細尾 そうですね。全部が織物で覆われながら、組み立て式の茶室となっていますので、どこにでも持ち運びできます。実際にフレームなんかも金沢にあるTesera社という、去年、立ち上がったモバイルの高級家具とか、棚とかテーブルとかを扱う会社の協力を得て、そこの構造を活用しています。1日で組み上がる本格的な茶室ということで、このモバイル性と軽やかさみたいなところも一つ重視したものになっています。

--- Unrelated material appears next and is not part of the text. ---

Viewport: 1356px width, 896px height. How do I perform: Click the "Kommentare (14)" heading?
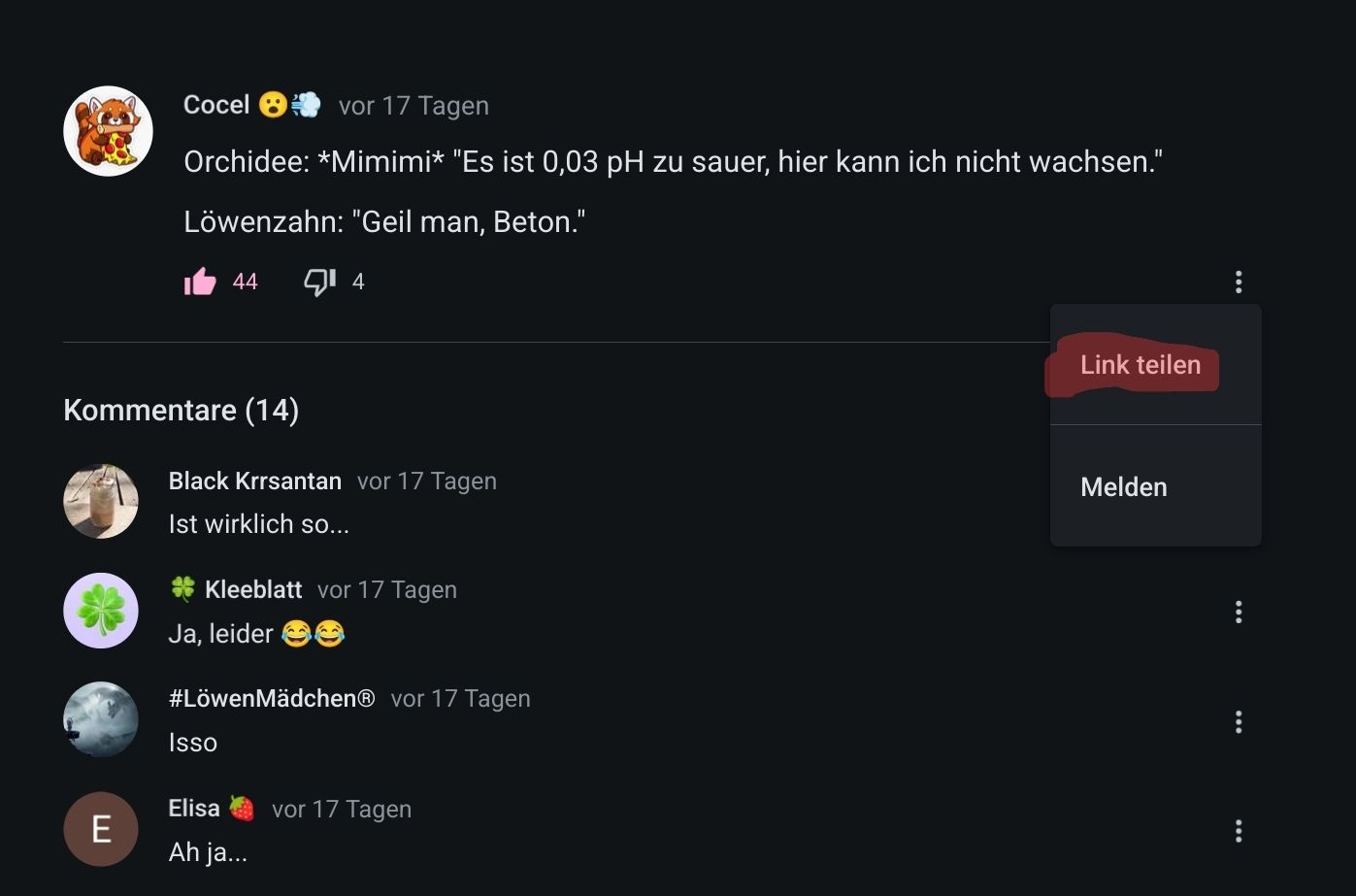click(x=182, y=411)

――何か開発における苦労とかエピソードなどは、ありますか?
細尾 骨組みはTesera社の規格アルミフレームを活用してということで、それに合わせて茶室の畳のサイズなんかも決めていくわけですけれども、やっぱりリサーチしていくと日本の規格サイズというのは、基本は畳をベースにつくられているんですね。それで、ちゃんと茶室として成立できるサイズに嵌まったということありまして、それで前に進めていきました。まわりを囲む織物の部分は、今年の4月にミラノサローネで発表した「Shoji Fabrics」というテキスタイルで覆われています。これはオランダ人のメイ・エンゲルギールさんというテキスタイルデザイナーの方と協業してつくったものです。彼女には、京都に何回も滞在してもらったり、住んでもらったりして日本の美意識を理解してもらうようにしました。屋内と屋外の曖昧な境界線だったり、外の光をどう室内に取り込んでいくかというような、そういった部分で女性ならではの柔らかいカラーセンスが活かされていると思います。
――実際に見てみたいです。
細尾 畳もカラー畳になっていまして、それも彼女がカラーリングをやってくれました。畳も織物なので、これも伝統的な畳屋さんに1本1本染めてもらい、グラデーションを掛けてつくったものです。室内には色が溢れているんですけど、全体が調和するような茶室ということが一つのポイントになっています。
――面白いですね。
細尾 西陣の織物という伝統的なものをグローバルに展開させていきたいということもありまして、そうしたオランダ人の女性アーティストのグローバルな感覚も入ったものになりました。そういう意味では、押さえるところは押さえつつも、やっぱりHOSOOらしくと言いますか、茶室のあり方という根本的なところを考えれるようなものになったのではないかなとは思います。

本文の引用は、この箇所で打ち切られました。